Kürt vatandaşlarımız yarın öbür gün ayrılır giderse, hangi bölgemiz olur bu?
Marmara mı?
*
Ya da şöyle sorayım...
Kendini Laz tabir eden vatandaşlarımız özerkliğe özenirse, hangi bölge gider?
Ege mi?
*
Şablon kafamızda hazırdır.
Lego gibi.
*
Önünüze harita koymadığım halde, şak diye bilir, tık diye ayırırsınız yukarıdaki sorularımın cevabını... Çünkü, ilkokuldan beri zihnimize kazınmıştır. Ezbere.
Türkiye yedi bölgedir.
*
Peki, niye yedi bölgedir?
Niye sekiz değildir mesela?
Ya da altı, dokuz?
*
Akdeniz’i ele alalım...
Akdeniz diye ayrı bi bölgemiz var ama, Akdeniz Valisi yok, o halde niye Akdeniz diye ayrı bi bölgemiz var? Akdeniz diye özel lakap takmasaydık, ne olacaktı yani, oralarımız var olmamış mı olacaktı?
*
İklim, bitki örtüsü, coğrafi konum filansa eğer... Denizli’ye Afyon mu daha çok benzer, Balıkesir mi? Neden Afyon Ege’dedir de, Balıkesir Marmara’dadır?
Denize kıyıysa mesele, Bilecik niye Marmara’da, kıyısı mı var? Ege sahilinde midir Uşak? Tokat ve Çorum neden Karadeniz’dedir? Onlar Karadeniz’e dahilse, Çankırı neden İç Anadolu’ya dahildir?

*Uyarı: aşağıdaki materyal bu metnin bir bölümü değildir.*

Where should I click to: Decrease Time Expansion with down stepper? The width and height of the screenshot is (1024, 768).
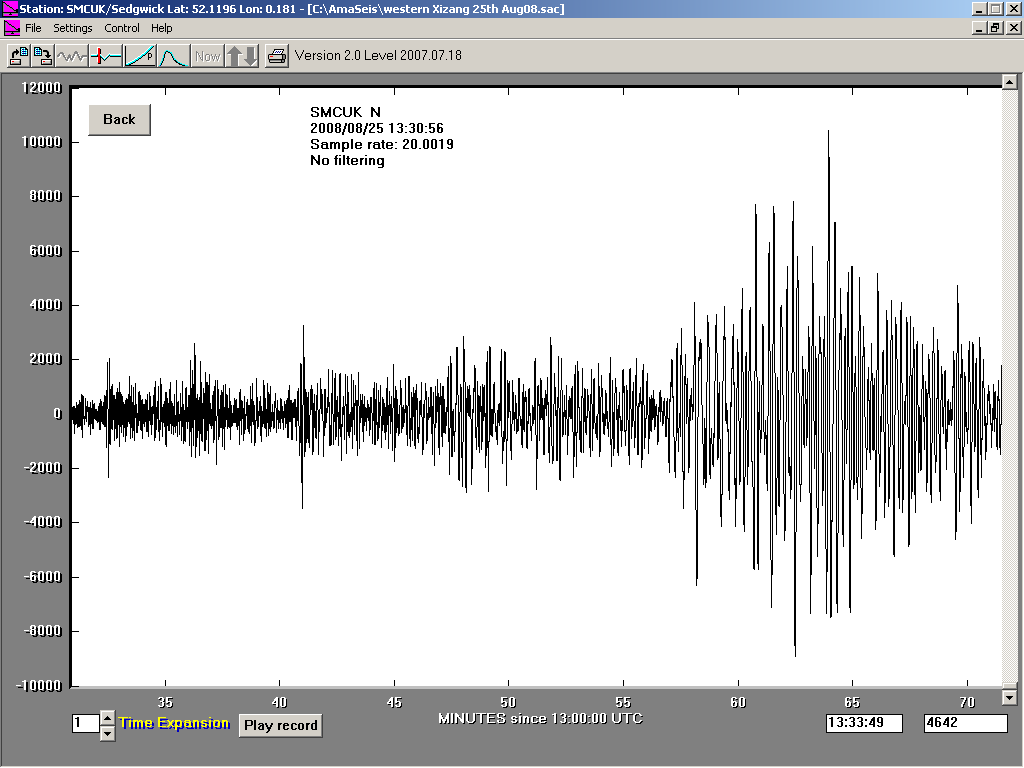click(107, 731)
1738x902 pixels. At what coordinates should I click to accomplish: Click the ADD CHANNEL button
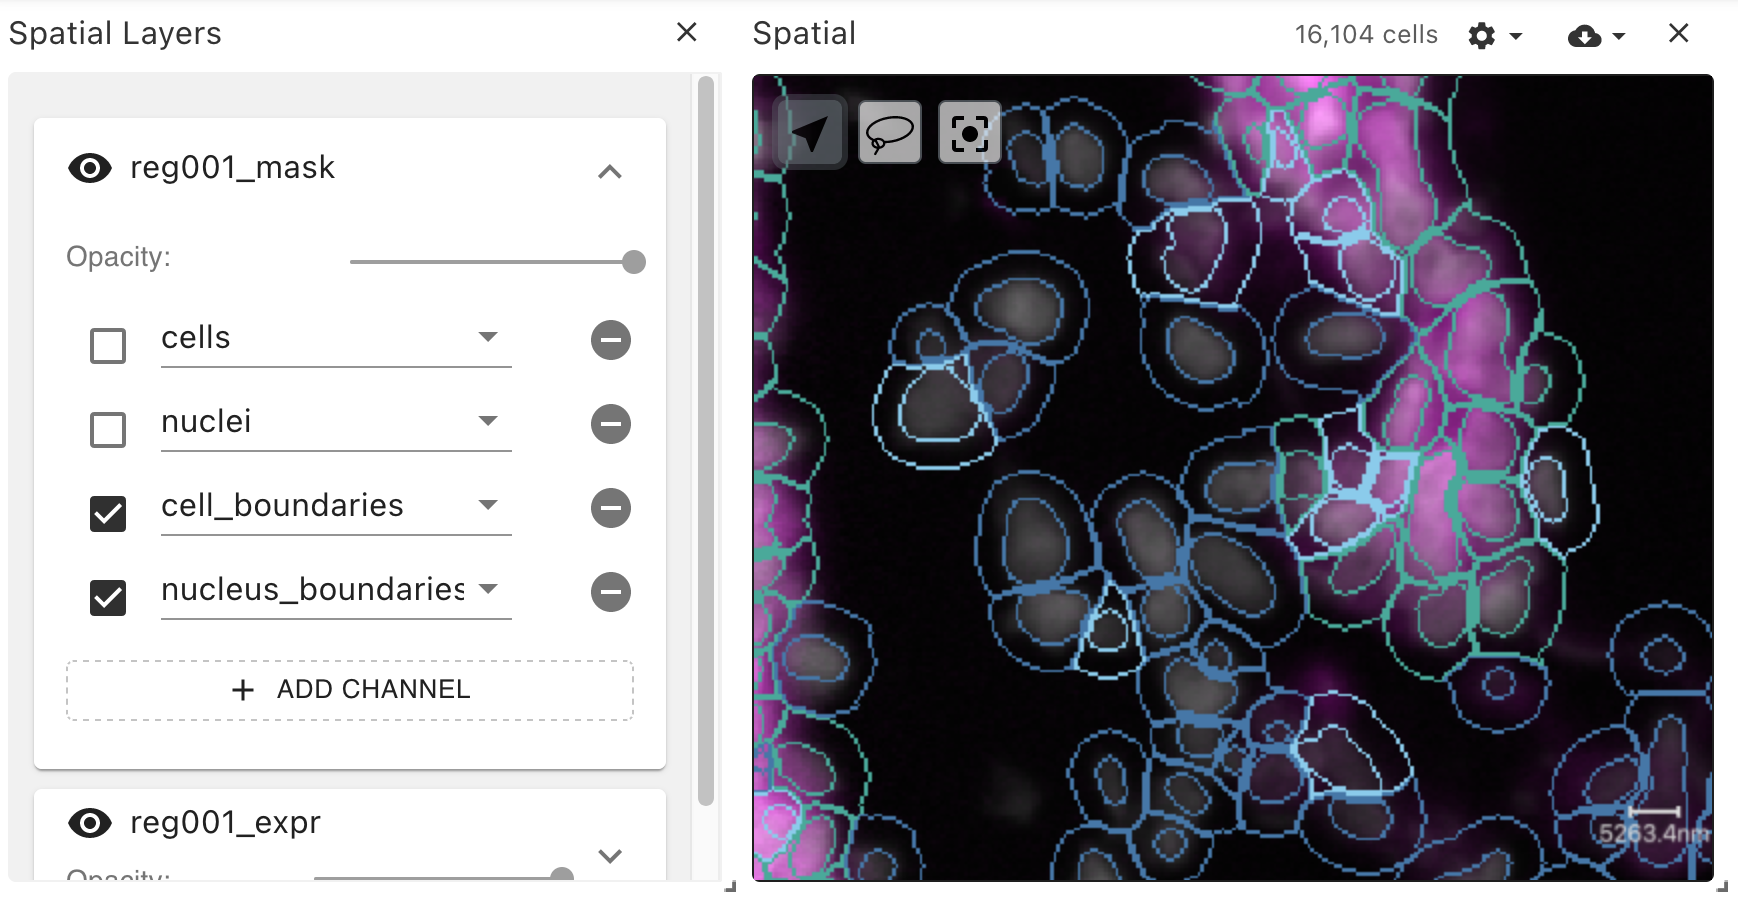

Eskişehir ile Kütahya’nın farkı nedir ki, farklı bölgelerdedir?
*
Hiç sormayız kendimize...
Öyle dendiği için, öyle kabul ederiz.
*
Çünkü...
Mustafa Kemal öldükten sonra, 1941’de, Birinci Coğrafya Kongresi’ni topladılar. Saygın coğrafyacılarımız masaya oturmaya hazırlanıyordu ki, Almanya, Fransa, İngiltere ve ABD’den “biz bu işleri iyi biliriz, tecrübeliyiz, yardımcı olalım” teklifi geldi... E iyi niyetle yardımcı olmaya gayret eden bu ülkelere “hayır” denmedi tabii, “buyrun, yardımcı olun” dendi.
*
Profesörler gönderdiler.
Bi yardımcı oldular...
Türkiye yedi bölge!
*
Hesapta “üniter devlet”in haritası çizilecekti, el âlemin yardımını yardım zannettiler, kaş yapalım derken, göz çıkardılar, oturup, memleketi güzel güzel yediye böldüler... Lego gibi.
*
Parçalar boyandı...
Yerlerine tak’ıldı.
Aynı’lıklar değil, ayrı’lıklar benimsetildi.
Sök’meye hazır hale getirildi.
*
Bilmiyorum, “nerden çıktı bu demokratik özerklik” meselesini yeterince açık anlatabildim mi!